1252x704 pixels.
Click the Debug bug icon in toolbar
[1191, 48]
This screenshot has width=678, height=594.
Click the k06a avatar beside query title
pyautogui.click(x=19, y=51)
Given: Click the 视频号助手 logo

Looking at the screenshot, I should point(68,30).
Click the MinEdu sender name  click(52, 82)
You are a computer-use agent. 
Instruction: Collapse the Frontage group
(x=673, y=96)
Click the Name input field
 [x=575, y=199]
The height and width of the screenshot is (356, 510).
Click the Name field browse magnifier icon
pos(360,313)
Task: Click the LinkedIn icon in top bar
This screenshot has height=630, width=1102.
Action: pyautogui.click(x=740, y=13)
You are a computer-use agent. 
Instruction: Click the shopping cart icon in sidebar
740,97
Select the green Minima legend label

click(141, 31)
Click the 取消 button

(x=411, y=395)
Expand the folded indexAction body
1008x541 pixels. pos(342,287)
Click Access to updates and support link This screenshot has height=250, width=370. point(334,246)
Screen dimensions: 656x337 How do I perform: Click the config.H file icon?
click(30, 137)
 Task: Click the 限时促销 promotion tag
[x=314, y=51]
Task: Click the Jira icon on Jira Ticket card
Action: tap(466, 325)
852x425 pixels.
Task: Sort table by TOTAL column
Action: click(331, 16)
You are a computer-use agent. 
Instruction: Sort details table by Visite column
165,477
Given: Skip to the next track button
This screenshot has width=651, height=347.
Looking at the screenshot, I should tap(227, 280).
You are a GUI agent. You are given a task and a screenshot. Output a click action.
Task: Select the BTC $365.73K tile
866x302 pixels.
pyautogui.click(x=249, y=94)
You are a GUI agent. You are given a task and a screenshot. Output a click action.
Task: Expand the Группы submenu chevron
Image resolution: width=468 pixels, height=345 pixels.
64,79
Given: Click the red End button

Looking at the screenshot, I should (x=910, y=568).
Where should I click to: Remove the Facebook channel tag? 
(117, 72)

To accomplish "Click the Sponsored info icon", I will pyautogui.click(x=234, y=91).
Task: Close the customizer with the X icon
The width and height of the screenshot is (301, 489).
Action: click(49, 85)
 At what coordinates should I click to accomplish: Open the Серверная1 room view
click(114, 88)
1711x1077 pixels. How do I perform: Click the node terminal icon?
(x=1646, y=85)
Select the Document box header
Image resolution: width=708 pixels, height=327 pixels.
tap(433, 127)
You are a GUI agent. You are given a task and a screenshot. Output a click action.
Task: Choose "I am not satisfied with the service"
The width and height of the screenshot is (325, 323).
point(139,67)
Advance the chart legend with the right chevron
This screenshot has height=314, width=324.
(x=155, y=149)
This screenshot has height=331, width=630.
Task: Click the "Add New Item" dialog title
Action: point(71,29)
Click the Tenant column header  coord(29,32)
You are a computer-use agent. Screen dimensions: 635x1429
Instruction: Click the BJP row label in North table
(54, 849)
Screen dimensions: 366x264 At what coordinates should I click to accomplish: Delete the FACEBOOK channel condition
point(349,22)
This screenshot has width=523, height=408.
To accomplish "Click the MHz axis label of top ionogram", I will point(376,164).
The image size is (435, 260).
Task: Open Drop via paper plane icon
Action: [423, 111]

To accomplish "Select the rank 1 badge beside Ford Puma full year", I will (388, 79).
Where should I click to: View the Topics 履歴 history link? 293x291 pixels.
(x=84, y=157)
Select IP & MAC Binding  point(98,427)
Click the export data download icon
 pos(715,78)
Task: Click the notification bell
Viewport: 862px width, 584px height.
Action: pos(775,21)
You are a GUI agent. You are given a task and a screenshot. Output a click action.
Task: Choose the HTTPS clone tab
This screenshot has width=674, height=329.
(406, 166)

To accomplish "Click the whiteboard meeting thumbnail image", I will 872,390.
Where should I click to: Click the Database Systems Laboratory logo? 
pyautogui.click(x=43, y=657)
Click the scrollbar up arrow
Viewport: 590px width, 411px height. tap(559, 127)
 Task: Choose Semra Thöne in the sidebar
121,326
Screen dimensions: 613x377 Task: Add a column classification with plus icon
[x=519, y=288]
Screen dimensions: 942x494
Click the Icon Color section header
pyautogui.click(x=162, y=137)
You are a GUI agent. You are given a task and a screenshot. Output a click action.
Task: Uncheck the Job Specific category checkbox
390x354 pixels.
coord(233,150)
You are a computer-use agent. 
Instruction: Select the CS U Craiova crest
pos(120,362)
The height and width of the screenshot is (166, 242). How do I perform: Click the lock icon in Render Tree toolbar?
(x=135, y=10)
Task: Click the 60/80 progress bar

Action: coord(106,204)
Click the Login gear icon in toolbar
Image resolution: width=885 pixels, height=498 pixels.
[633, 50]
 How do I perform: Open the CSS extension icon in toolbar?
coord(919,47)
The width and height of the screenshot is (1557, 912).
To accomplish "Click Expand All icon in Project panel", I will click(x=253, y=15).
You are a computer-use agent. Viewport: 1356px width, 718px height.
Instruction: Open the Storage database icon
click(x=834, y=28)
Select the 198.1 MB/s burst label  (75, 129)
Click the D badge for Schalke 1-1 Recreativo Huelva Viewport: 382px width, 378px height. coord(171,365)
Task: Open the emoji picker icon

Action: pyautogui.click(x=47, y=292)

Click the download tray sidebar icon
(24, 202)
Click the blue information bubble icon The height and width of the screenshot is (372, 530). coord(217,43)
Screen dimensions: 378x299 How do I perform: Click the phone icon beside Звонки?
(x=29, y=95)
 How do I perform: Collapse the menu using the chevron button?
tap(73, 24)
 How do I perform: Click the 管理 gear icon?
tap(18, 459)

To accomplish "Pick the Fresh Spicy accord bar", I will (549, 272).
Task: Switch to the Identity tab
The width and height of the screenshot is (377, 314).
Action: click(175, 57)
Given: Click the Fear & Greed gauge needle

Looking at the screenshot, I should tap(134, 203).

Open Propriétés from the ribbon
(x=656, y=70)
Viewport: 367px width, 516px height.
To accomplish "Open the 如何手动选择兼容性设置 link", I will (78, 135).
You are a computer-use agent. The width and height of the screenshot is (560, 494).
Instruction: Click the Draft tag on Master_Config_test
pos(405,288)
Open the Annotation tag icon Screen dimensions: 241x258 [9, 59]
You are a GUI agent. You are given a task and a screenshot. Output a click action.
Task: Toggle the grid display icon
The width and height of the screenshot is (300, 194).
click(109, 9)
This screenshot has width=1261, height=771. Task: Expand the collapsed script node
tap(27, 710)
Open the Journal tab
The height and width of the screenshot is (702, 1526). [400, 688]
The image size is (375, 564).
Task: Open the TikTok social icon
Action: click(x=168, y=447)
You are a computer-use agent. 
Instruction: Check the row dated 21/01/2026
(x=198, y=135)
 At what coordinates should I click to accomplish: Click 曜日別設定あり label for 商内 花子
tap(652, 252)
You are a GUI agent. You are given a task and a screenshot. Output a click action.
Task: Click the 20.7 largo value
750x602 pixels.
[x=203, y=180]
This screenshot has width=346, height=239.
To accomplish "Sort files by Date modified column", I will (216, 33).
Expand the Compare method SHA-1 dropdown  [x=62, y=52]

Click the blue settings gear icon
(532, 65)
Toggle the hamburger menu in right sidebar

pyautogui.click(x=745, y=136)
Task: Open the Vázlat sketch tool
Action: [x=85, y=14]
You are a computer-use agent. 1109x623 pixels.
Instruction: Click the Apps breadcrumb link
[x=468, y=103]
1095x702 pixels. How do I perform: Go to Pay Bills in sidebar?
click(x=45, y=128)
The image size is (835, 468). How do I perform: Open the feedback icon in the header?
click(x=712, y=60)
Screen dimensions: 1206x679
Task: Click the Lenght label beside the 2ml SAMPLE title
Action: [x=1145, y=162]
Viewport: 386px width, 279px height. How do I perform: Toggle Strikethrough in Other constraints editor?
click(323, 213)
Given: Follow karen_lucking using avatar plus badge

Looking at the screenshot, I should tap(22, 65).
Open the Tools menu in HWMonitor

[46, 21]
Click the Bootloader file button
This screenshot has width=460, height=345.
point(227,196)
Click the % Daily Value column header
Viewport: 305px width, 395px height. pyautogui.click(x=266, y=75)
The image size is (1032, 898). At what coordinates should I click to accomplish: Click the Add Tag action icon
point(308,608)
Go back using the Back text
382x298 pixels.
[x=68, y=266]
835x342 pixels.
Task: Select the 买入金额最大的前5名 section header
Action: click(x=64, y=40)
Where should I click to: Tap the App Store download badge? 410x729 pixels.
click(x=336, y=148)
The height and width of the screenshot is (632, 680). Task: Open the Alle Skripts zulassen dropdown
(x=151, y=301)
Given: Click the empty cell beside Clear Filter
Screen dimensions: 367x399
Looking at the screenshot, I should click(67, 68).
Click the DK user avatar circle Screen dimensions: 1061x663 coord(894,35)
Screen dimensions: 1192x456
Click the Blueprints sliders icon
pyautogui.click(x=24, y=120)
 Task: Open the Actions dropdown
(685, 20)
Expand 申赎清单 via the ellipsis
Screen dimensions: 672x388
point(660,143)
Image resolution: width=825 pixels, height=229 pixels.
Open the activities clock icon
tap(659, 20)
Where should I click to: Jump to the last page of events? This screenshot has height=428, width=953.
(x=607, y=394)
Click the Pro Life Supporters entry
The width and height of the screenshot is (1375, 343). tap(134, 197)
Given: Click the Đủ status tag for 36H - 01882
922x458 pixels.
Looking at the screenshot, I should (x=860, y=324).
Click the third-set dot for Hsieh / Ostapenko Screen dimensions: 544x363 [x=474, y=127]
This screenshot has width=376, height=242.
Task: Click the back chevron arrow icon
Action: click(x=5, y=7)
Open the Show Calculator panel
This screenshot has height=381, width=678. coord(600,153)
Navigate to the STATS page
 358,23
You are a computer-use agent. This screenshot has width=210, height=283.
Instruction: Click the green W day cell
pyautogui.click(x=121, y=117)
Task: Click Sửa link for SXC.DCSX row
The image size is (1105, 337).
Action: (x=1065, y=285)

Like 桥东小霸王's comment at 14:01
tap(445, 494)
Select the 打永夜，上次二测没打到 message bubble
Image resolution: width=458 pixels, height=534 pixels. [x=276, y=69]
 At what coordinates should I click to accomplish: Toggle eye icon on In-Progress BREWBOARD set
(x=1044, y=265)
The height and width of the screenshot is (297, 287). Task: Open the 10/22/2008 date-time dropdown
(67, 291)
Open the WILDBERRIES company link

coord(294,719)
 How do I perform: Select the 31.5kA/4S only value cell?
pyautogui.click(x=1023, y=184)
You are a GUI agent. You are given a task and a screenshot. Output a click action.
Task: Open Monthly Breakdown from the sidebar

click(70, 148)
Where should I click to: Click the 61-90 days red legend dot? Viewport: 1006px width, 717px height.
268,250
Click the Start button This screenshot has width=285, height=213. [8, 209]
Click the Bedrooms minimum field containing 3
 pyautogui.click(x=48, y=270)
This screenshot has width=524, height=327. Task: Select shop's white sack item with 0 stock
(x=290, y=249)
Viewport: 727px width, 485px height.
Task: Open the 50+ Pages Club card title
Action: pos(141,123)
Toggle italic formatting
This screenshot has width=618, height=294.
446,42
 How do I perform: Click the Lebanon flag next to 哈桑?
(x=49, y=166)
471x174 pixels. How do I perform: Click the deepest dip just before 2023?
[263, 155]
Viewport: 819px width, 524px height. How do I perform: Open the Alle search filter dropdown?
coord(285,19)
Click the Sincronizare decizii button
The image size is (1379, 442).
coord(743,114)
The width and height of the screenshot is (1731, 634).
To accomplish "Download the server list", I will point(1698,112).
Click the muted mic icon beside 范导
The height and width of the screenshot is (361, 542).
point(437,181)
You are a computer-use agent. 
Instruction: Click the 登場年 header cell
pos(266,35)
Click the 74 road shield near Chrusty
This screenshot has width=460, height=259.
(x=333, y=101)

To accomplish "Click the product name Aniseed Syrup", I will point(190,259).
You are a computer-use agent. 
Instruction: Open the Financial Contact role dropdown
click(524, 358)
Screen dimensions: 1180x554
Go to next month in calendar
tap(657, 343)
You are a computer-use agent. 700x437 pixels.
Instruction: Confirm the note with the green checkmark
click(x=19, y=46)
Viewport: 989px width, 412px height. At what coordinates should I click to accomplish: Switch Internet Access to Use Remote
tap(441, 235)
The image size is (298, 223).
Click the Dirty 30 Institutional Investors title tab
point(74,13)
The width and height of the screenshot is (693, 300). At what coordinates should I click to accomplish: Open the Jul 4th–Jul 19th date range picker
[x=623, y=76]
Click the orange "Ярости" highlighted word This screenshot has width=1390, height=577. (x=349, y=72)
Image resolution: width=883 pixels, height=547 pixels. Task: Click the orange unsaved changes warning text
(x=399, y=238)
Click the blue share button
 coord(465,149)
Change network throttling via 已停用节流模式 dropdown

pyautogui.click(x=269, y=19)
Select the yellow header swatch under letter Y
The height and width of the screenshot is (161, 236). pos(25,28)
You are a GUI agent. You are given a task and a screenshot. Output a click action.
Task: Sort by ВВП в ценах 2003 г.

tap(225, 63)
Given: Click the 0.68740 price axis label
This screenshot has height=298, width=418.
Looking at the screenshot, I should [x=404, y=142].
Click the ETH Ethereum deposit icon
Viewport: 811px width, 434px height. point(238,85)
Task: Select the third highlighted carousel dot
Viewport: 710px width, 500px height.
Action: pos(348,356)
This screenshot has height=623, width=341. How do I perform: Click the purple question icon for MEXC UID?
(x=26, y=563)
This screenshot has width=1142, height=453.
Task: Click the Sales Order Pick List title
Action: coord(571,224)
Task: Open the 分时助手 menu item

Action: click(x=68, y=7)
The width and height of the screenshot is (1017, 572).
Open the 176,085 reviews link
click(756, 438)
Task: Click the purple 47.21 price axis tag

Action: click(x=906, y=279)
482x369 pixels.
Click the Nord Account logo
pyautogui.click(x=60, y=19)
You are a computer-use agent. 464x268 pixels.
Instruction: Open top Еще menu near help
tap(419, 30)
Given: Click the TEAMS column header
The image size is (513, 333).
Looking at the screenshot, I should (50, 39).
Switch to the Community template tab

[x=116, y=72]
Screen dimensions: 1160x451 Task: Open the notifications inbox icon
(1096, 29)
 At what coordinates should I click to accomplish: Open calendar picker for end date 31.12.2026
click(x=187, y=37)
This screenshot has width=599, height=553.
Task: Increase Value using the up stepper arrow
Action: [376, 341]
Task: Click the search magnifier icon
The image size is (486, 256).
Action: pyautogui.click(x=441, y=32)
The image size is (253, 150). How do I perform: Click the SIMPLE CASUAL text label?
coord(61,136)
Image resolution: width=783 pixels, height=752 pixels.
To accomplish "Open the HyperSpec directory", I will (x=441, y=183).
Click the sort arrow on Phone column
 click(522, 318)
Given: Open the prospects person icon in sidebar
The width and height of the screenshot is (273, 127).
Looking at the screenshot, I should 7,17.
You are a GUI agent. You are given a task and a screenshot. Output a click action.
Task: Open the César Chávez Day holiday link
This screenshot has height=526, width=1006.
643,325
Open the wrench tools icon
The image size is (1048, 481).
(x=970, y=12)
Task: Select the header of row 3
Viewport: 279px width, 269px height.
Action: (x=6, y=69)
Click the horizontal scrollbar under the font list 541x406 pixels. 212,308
- - -
◆ **TASK DESCRIPTION**
Lines above that contain the string "highlighted" make up the answer.

◆ **EXERCISE ANSWER**
Click the orange "Ярости" highlighted word This screenshot has width=1390, height=577. (x=349, y=72)
Task: Select the third highlighted carousel dot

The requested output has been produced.